**Task brief**. Nothing but the lines from the one containing "This screenshot has width=523, height=348." through the one containing "has height=1339, width=2381.", both included, should be given again, each exactly as written below.

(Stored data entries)

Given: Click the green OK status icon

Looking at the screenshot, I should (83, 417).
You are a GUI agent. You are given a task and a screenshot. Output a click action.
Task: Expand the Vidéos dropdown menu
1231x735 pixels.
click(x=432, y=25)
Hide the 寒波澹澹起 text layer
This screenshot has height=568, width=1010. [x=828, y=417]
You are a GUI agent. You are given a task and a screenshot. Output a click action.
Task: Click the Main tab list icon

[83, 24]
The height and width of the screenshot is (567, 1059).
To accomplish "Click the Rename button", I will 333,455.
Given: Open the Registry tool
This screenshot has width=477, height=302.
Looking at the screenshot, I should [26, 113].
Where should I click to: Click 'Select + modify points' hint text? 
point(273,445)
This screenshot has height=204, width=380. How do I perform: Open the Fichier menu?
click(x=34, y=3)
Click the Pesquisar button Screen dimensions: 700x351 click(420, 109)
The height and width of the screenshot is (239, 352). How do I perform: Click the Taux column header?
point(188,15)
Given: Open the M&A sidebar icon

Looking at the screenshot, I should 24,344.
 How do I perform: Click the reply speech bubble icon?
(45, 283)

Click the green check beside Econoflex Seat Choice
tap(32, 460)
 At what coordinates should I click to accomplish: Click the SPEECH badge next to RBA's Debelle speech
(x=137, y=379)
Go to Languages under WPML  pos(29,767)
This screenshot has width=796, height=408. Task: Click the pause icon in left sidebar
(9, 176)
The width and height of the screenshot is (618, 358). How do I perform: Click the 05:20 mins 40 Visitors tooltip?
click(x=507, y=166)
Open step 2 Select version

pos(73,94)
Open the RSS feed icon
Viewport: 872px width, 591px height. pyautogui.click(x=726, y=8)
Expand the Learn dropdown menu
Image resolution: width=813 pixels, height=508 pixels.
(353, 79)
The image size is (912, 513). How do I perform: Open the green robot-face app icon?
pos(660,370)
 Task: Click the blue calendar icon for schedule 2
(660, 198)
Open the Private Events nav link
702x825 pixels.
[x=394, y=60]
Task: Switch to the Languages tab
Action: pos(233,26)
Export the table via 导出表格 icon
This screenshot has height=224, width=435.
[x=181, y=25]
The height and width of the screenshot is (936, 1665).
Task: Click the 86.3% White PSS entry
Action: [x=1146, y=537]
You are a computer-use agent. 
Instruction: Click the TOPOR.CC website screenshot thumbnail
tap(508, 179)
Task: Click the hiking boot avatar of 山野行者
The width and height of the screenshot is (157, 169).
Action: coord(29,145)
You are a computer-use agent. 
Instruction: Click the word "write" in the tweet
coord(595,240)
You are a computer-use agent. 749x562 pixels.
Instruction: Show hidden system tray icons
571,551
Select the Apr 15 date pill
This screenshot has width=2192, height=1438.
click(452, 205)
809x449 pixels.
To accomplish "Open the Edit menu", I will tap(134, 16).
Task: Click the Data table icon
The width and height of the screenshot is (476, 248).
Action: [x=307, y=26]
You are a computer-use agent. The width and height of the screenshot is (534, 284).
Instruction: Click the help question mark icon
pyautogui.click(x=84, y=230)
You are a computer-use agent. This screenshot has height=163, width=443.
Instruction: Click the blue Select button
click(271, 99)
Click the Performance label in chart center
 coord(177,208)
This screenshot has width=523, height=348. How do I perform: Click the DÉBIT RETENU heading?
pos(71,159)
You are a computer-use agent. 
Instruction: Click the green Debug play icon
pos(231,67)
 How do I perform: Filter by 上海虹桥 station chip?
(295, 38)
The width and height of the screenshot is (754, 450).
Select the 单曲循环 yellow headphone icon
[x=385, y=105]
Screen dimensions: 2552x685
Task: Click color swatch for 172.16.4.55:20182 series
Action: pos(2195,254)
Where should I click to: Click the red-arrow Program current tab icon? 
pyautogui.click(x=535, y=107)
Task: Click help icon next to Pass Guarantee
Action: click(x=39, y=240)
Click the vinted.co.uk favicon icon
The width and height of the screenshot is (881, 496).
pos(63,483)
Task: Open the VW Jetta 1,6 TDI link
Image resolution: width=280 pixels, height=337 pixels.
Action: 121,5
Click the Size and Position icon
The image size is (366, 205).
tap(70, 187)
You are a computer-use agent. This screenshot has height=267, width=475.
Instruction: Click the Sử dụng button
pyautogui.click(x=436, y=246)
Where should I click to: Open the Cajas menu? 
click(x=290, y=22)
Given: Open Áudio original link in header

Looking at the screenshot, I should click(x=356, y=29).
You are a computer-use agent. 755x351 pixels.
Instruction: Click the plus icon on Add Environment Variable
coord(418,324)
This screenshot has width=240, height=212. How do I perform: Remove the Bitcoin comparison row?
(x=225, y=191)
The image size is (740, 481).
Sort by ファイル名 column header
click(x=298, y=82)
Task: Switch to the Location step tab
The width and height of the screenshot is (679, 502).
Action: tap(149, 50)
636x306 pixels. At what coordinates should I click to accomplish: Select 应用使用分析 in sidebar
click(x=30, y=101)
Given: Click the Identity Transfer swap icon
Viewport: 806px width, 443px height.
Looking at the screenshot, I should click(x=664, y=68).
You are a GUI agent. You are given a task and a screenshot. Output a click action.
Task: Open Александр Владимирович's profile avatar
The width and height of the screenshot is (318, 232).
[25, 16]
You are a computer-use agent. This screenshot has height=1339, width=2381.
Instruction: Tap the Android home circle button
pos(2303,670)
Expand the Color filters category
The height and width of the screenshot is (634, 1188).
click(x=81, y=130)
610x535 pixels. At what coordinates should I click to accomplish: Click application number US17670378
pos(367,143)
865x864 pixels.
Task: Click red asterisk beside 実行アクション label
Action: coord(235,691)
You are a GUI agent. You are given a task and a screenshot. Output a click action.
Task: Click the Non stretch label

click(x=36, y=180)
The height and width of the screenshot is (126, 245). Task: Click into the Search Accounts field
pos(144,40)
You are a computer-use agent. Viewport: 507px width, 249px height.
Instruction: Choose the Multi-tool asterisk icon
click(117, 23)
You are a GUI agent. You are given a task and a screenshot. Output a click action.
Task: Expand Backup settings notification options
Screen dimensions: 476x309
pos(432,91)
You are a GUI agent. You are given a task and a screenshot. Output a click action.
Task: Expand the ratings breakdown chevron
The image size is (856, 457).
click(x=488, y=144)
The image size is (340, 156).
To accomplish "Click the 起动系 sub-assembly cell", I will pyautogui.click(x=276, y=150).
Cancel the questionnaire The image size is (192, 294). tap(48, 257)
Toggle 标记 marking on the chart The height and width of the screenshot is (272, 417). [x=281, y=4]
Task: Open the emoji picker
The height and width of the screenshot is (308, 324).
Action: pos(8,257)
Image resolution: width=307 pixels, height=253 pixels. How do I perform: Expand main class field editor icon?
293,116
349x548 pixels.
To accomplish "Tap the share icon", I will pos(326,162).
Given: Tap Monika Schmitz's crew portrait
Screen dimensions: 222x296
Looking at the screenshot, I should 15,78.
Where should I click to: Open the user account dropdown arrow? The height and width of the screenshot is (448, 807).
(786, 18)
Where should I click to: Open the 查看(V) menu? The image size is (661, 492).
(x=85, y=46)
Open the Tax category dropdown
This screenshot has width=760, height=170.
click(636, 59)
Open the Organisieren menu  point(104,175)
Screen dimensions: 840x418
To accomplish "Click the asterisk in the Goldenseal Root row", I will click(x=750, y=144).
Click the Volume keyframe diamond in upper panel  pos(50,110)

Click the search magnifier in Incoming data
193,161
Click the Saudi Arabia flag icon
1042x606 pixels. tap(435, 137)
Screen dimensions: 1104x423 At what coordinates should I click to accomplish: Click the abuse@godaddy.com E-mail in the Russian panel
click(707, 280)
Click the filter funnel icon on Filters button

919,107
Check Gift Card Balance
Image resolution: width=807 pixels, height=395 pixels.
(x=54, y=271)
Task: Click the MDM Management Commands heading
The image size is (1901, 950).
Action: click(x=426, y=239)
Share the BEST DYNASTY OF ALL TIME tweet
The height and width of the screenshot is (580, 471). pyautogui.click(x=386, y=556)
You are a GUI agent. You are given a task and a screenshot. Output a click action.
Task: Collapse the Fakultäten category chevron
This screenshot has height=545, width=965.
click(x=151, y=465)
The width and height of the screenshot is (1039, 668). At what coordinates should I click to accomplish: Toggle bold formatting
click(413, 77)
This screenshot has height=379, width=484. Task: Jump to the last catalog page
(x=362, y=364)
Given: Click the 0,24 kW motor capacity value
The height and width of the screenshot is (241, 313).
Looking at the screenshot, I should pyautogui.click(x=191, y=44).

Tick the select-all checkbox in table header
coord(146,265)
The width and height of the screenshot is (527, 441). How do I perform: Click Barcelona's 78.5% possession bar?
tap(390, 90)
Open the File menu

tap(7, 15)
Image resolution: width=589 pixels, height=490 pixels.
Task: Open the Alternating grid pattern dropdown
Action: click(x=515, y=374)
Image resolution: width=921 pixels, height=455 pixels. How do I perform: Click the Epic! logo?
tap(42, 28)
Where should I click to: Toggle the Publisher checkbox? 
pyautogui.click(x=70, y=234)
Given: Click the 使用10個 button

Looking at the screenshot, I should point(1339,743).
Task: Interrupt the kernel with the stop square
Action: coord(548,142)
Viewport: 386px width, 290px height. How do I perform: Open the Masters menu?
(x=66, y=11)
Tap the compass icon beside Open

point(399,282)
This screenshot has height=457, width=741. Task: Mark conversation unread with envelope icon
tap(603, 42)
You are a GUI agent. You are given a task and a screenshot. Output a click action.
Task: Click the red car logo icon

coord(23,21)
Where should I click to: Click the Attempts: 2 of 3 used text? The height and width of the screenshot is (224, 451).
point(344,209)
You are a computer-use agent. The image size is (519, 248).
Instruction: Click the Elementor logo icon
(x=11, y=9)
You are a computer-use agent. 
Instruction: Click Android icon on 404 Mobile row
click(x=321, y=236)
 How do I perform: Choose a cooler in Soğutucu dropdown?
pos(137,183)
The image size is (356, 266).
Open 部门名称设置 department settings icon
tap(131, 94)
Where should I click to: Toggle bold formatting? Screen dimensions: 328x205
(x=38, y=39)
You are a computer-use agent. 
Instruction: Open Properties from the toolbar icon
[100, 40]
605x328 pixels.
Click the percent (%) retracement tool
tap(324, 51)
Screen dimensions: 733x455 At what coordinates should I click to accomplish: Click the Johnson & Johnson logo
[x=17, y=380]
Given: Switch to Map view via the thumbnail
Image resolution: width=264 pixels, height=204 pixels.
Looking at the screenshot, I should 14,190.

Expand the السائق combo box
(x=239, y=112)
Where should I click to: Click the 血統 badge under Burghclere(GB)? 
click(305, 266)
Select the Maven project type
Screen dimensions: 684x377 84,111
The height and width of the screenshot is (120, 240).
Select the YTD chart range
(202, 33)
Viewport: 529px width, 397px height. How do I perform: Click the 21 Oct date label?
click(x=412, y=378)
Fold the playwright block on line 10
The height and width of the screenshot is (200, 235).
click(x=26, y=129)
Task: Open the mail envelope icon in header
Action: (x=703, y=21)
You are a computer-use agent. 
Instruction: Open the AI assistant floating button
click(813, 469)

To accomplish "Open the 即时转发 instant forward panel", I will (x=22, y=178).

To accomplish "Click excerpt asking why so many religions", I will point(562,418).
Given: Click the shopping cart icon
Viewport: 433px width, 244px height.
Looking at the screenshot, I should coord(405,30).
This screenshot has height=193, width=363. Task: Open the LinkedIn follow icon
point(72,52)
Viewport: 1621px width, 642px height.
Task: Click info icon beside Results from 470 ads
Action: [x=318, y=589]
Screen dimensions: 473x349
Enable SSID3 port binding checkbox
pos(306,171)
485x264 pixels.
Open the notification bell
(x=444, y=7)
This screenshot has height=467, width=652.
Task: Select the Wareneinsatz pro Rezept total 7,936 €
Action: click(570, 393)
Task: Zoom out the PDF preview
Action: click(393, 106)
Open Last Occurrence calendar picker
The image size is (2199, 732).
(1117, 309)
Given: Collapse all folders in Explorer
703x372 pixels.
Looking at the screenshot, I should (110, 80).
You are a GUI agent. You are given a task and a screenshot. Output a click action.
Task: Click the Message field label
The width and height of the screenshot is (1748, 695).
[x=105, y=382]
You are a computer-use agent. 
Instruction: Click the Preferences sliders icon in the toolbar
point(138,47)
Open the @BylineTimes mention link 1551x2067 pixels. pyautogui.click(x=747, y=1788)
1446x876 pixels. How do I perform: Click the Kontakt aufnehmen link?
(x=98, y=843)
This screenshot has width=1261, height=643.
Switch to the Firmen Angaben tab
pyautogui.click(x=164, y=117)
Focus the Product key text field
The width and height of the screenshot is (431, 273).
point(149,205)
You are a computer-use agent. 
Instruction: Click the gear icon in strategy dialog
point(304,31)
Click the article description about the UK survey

**Exercise output**.
This screenshot has width=523, height=348. How do I perform: Click the DÉBIT RETENU heading?
pos(71,159)
You are a computer-use agent. 
Instruction: Click the green Debug play icon
pos(231,67)
 How do I perform: Filter by 上海虹桥 station chip?
(295, 38)
The width and height of the screenshot is (754, 450).
Select the 单曲循环 yellow headphone icon
[x=385, y=105]
Screen dimensions: 2552x685
Task: Click color swatch for 172.16.4.55:20182 series
Action: pos(2195,254)
Where should I click to: Click the red-arrow Program current tab icon? 
pyautogui.click(x=535, y=107)
Task: Click help icon next to Pass Guarantee
Action: click(x=39, y=240)
Click the vinted.co.uk favicon icon
The width and height of the screenshot is (881, 496).
pos(63,483)
Task: Open the VW Jetta 1,6 TDI link
Image resolution: width=280 pixels, height=337 pixels.
Action: 121,5
Click the Size and Position icon
The image size is (366, 205).
tap(70, 187)
You are a computer-use agent. This screenshot has height=267, width=475.
Instruction: Click the Sử dụng button
pyautogui.click(x=436, y=246)
Where should I click to: Open the Cajas menu? 
click(x=290, y=22)
Given: Open Áudio original link in header

Looking at the screenshot, I should click(x=356, y=29).
You are a computer-use agent. 755x351 pixels.
Instruction: Click the plus icon on Add Environment Variable
coord(418,324)
This screenshot has width=240, height=212. How do I perform: Remove the Bitcoin comparison row?
(x=225, y=191)
The image size is (740, 481).
Sort by ファイル名 column header
click(x=298, y=82)
Task: Switch to the Location step tab
The width and height of the screenshot is (679, 502).
Action: tap(149, 50)
636x306 pixels. At what coordinates should I click to accomplish: Select 应用使用分析 in sidebar
click(x=30, y=101)
Given: Click the Identity Transfer swap icon
Viewport: 806px width, 443px height.
Looking at the screenshot, I should click(x=664, y=68).
You are a GUI agent. You are given a task and a screenshot. Output a click action.
Task: Open Александр Владимирович's profile avatar
The width and height of the screenshot is (318, 232).
[25, 16]
You are a computer-use agent. This screenshot has height=1339, width=2381.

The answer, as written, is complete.